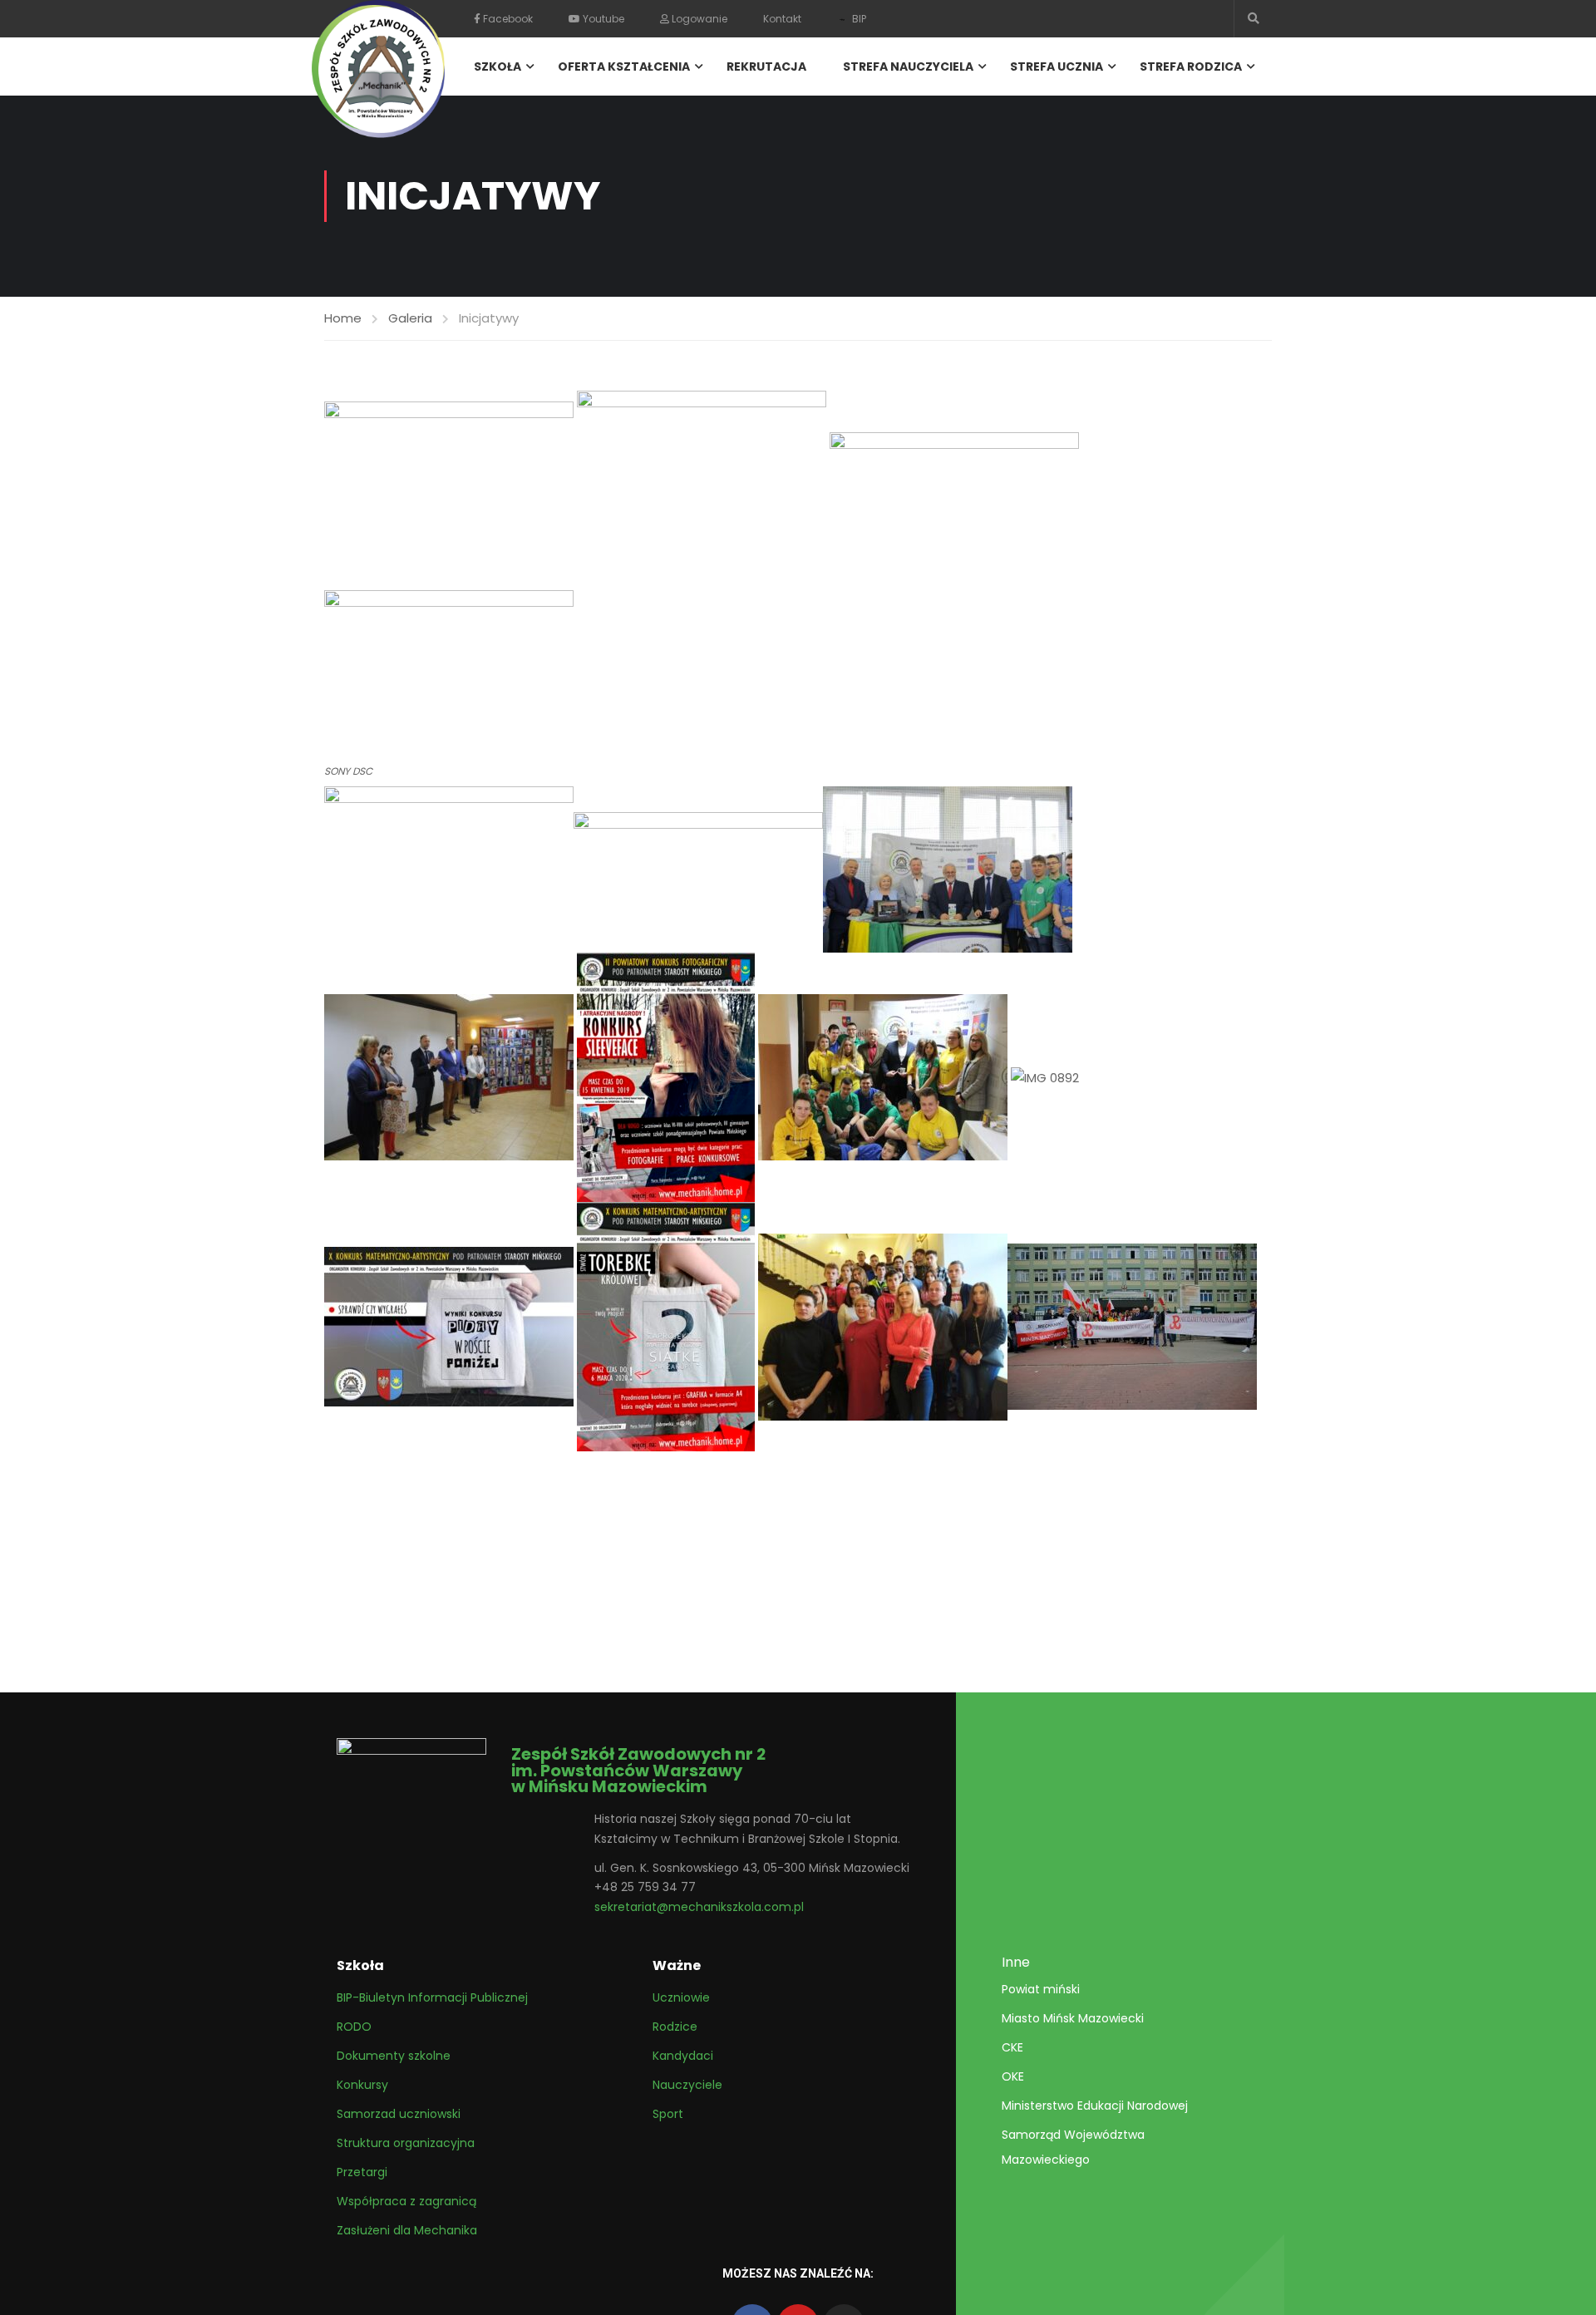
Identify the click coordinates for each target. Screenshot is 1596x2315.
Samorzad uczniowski (399, 2114)
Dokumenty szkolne (394, 2055)
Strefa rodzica (1191, 66)
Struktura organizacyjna (406, 2143)
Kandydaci (683, 2055)
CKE (1012, 2047)
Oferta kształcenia (624, 66)
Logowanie (698, 19)
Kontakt (782, 19)
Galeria (410, 318)
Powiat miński (1041, 1989)
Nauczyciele (687, 2084)
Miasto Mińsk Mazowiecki (1073, 2018)
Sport (668, 2114)
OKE (1013, 2076)
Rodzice (675, 2026)
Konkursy (362, 2084)
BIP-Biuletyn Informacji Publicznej (432, 1997)
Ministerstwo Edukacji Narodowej (1095, 2105)
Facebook (506, 19)
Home (343, 318)
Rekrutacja (766, 66)
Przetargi (362, 2172)
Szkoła (497, 66)
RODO (354, 2026)
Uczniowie (681, 1997)
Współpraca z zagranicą (406, 2201)
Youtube (602, 19)
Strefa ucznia (1056, 66)
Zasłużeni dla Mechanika (407, 2230)
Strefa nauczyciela (908, 66)
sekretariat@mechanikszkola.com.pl (699, 1907)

(WORK REQUIRED):
Copy the lines of the entries above that mention "Strefa".

(EXERCISE SOLUTION):
Strefa rodzica (1191, 66)
Strefa ucznia (1056, 66)
Strefa nauczyciela (908, 66)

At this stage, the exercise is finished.